To do — Among the records below, find each line that includes the string "computer" and copy it.

Collected data:
================

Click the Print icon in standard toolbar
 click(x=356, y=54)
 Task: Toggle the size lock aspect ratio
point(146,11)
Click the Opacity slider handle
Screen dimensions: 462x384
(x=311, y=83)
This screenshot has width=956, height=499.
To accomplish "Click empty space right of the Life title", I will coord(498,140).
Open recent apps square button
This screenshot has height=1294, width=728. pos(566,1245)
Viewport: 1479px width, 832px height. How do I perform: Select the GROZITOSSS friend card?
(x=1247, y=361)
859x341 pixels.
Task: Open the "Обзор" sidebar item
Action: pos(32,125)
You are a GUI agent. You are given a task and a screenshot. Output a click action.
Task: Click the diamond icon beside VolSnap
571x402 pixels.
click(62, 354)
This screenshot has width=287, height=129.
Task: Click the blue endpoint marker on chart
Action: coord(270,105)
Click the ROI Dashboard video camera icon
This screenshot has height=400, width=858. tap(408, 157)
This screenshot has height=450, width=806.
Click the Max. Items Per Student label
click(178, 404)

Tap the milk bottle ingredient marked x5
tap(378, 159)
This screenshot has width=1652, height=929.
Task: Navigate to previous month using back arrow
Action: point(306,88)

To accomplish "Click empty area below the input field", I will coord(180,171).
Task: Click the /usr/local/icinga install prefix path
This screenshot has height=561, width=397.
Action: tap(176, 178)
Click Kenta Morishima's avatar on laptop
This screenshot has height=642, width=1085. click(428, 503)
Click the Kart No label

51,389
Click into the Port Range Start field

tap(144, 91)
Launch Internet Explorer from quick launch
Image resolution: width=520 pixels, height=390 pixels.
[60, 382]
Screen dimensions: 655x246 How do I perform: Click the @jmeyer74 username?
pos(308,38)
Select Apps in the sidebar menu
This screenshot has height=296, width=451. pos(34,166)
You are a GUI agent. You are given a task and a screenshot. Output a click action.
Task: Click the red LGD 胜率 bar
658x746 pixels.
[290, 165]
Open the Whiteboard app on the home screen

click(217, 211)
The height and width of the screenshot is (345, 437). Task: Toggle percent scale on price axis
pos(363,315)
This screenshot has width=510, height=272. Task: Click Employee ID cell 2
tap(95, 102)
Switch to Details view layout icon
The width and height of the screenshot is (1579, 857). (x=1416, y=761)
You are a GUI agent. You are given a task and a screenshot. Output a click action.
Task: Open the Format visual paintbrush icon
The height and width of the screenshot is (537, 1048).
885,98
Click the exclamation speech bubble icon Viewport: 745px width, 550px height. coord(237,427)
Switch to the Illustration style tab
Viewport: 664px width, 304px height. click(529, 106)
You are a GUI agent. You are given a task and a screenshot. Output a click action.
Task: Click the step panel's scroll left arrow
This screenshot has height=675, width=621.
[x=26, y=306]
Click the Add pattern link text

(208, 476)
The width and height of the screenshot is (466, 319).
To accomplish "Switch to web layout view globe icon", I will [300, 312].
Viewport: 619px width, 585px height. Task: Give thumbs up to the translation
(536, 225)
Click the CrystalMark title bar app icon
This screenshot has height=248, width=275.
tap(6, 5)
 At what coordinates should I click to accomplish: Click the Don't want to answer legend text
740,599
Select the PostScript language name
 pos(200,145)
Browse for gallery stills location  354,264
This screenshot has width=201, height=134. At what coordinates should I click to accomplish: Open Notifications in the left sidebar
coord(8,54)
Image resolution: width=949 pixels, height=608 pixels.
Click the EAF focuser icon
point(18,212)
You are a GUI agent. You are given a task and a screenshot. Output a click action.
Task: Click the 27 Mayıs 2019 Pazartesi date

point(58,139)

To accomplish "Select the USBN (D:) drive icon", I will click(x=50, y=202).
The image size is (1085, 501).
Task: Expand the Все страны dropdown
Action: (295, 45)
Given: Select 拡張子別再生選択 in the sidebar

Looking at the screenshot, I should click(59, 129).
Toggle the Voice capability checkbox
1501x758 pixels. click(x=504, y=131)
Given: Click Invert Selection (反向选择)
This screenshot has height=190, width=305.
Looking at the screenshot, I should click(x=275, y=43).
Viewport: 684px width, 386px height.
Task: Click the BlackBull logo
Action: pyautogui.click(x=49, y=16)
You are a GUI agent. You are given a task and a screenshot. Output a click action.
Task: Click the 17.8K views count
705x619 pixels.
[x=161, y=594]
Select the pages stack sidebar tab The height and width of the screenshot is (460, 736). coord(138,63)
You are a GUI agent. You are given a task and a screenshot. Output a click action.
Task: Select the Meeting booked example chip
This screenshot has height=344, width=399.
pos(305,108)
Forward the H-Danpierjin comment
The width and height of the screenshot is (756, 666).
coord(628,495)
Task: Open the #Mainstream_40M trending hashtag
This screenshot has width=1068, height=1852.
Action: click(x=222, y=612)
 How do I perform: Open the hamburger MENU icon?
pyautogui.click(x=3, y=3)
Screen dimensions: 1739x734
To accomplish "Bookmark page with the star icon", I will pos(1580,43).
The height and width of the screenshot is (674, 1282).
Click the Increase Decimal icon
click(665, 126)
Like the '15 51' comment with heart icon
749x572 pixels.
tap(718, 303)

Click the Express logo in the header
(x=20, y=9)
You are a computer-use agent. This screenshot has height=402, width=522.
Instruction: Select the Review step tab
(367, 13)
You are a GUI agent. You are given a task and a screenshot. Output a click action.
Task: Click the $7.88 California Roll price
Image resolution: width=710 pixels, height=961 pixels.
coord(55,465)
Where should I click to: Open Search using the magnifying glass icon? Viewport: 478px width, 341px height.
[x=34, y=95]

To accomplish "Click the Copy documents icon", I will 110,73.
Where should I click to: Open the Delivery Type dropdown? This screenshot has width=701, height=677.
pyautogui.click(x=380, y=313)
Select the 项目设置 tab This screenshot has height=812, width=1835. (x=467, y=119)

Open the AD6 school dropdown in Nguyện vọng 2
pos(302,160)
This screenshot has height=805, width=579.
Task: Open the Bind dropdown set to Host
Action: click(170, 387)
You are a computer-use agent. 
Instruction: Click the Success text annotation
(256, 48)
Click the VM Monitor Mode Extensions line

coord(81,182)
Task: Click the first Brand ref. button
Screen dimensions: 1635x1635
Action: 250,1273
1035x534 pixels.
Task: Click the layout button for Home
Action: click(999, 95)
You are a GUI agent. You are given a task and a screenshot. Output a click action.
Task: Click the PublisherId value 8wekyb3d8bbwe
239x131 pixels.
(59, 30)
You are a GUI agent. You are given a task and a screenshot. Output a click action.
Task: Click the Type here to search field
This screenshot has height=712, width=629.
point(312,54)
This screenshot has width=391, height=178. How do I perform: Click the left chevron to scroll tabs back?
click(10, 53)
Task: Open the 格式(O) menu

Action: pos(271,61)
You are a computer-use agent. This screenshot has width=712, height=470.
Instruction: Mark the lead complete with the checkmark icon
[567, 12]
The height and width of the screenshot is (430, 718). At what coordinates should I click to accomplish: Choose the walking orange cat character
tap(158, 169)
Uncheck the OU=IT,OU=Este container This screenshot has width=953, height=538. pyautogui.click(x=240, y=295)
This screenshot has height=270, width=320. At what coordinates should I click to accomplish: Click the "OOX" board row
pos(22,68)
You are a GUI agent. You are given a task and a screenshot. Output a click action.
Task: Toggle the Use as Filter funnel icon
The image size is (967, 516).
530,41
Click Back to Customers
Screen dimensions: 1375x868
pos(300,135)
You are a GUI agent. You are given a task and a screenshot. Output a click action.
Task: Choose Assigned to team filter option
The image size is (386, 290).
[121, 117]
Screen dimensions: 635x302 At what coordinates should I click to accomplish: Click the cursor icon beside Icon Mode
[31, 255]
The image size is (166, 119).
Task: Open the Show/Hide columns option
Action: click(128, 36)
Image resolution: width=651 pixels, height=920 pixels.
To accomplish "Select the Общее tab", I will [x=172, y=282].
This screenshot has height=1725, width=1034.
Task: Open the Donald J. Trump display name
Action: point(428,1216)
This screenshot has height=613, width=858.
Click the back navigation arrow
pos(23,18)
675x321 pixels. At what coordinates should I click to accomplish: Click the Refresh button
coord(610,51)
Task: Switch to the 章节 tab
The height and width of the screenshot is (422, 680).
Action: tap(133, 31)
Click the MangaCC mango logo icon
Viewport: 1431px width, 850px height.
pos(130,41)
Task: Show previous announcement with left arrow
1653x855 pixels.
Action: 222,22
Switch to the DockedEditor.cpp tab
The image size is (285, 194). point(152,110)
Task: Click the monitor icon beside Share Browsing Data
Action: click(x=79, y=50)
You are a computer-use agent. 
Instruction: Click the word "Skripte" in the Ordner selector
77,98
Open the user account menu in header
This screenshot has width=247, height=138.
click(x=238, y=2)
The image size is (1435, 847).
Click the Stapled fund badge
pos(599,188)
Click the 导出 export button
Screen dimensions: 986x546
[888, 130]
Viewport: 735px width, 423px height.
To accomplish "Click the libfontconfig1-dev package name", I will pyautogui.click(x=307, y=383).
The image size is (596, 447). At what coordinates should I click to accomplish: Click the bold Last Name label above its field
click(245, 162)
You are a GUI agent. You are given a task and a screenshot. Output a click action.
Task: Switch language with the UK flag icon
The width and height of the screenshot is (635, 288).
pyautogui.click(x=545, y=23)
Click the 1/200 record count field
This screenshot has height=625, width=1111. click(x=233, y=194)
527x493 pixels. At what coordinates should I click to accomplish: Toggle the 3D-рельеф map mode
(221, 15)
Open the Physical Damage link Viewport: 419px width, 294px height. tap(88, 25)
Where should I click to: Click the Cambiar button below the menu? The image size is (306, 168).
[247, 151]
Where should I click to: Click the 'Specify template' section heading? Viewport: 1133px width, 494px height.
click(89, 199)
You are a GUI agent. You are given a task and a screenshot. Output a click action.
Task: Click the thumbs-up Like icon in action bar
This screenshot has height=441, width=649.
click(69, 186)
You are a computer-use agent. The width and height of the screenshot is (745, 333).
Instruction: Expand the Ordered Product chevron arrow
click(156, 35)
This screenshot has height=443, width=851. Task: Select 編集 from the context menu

================

Solved exercise —
You are a computer-use agent. This screenshot has height=402, width=522.
You are a computer-use agent. 
You are a computer-use agent. This screenshot has width=712, height=470.
You are a computer-use agent. 
You are a computer-use agent. The width and height of the screenshot is (745, 333).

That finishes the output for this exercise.